Sur le marché français, les garanties catastrophes naturelles et tempêtes sont obligatoirement accordées pour les assurés dans les contrats d’assurance de dommages (incendie, dégât des eaux, …) pour leur habitation, leur entreprise, leurs véhicules, etc… À cela, s’ajoutent des garanties optionnelles présentes dans pratiquement tous les contrats, pour les dommages causés par la grêle ou le poids de la neige. De même, la couverture d’assurance basée sur le principe indemnitaire se développe. Elle permet une indemnisation sur la base de pertes réelles et pertes ajustées suite à des dommages consécutifs à un évènement climatique exceptionnel.
De plus, dans le domaine agricole, l’assurance couvrant les dommages aux cultures continue de se développer. Or, selon Thierry Langreney directeur général de Pacifica, la filiale du Crédit agricole spécialisée dans l’assurance dommages : «Une baisse du tiers du volume de la production de fourrage, c’est la moitié des revenus en moins pour l’exploitant ».
Suite au désengagement progressif du Fonds national de gestion des risques en agriculture (FNGRA) décidé par le gouvernement, l’enjeu est très important pour les assureurs historiques du monde agricole comme Groupama, de fidéliser cette clientèle en proposant des solutions appuyées par la puissance publique.
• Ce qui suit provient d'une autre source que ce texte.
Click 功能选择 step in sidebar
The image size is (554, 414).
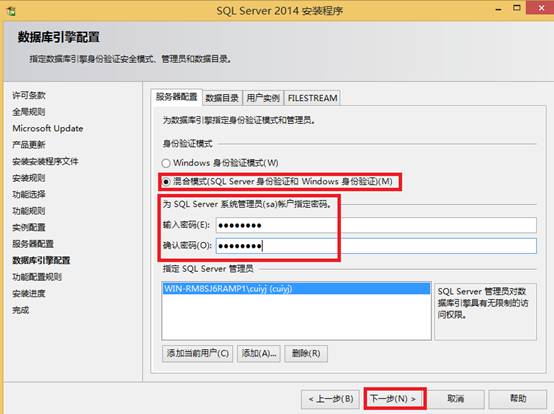(29, 194)
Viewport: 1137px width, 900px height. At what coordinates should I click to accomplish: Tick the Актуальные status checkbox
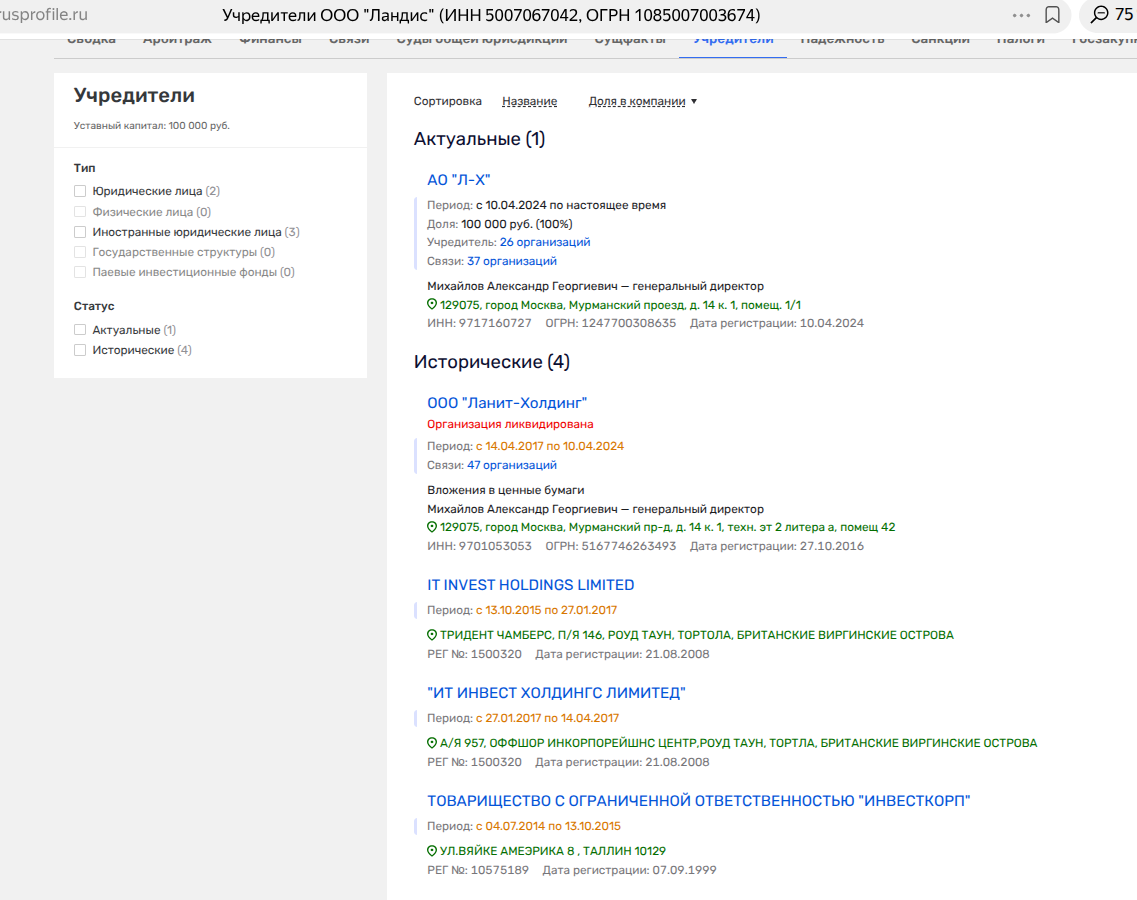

Le Ministère de l’Agriculture a modifié les modalités de soutien des contrats à l’Assurance Récoltes pour soutenir préférentiellement les « contrats socle », avec des « garanties de base permettant de faire face aux coups durs et accessibles à tous ». Ainsi, les contrats d’assurance récolte multirisque climatiques auprès des assureurs sont subventionnés jusqu’à 65% sous certaines conditions.
Une offre d’assurance climatique partielle pour les professionnels
Les PME qui constituent pourtant un marché de plus en plus concurrentiel pour les assureurs, sont souvent démunies face aux risques climatiques du fait de la difficulté d’anticiper et gérer les impacts sur leurs activités. Ces dernières ont en effet un accès limité aux différentes solutions de gestion de leurs risques climatiques, et, ne disposent bien souvent pas d’études de corrélation mesurant précisément la sensibilité d’une activité à des facteurs de risques climatiques.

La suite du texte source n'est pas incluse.